(Task details):
Give again, word for word, the line holding "You are a computer-use" and every line after it through the end of the data below. Omit pictures.

(Records for this task):

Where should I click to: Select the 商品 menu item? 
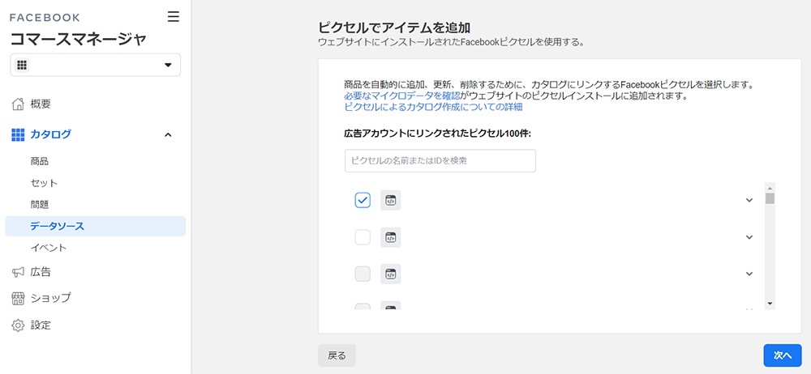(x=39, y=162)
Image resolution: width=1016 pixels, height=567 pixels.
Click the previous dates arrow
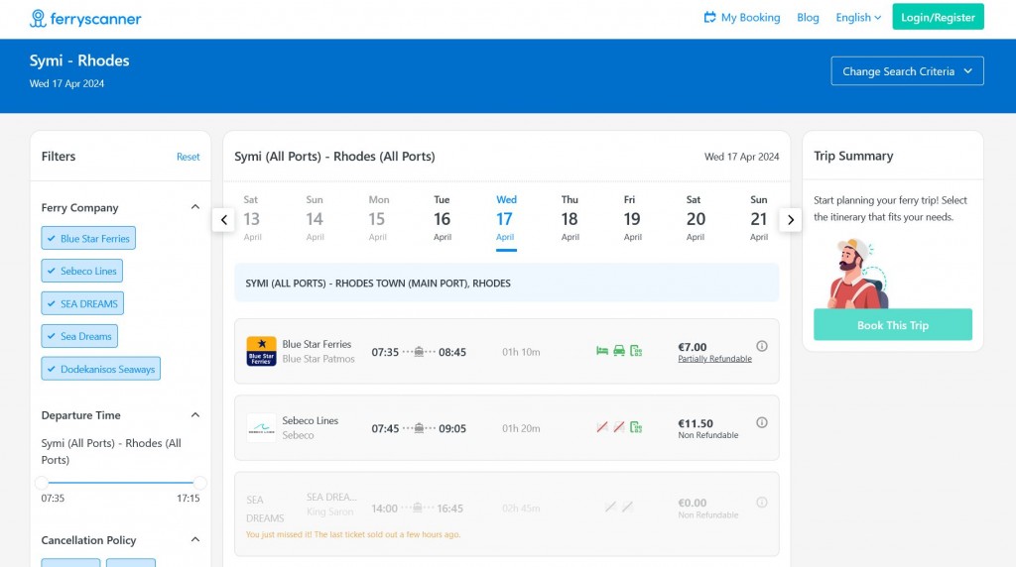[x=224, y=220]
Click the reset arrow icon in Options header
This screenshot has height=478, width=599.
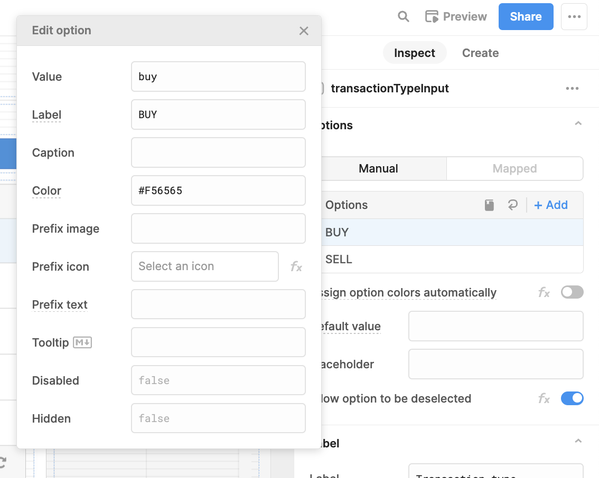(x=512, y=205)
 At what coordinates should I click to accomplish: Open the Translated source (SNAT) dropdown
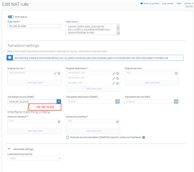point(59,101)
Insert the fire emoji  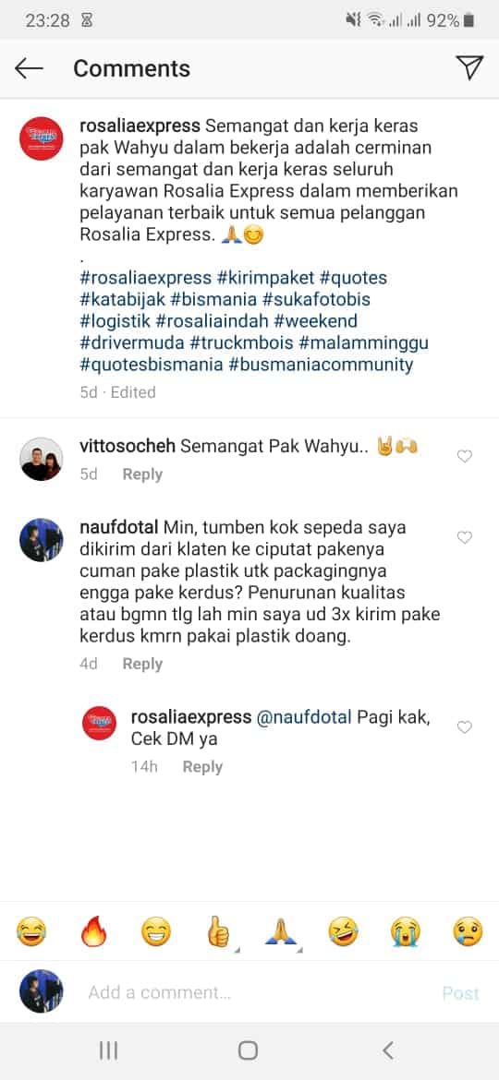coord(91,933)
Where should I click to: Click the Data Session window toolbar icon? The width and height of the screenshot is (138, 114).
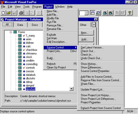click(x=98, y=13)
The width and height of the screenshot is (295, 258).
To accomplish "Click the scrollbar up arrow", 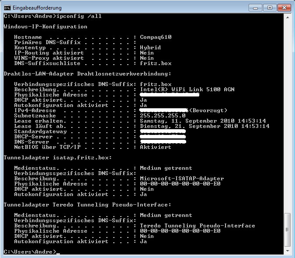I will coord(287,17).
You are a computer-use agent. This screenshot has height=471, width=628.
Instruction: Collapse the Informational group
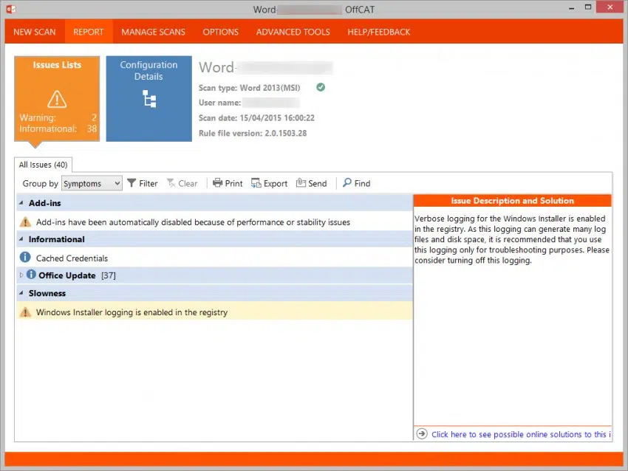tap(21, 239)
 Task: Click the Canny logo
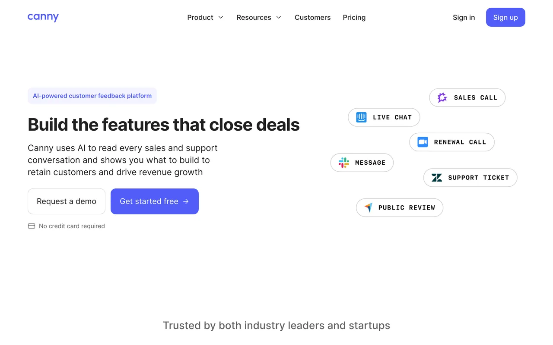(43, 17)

(Solution to this task):
You are a computer-use agent. This screenshot has height=471, width=628.
Instruction: Collapse the Informational group
tap(21, 239)
 Task: Click the Canny logo
(43, 17)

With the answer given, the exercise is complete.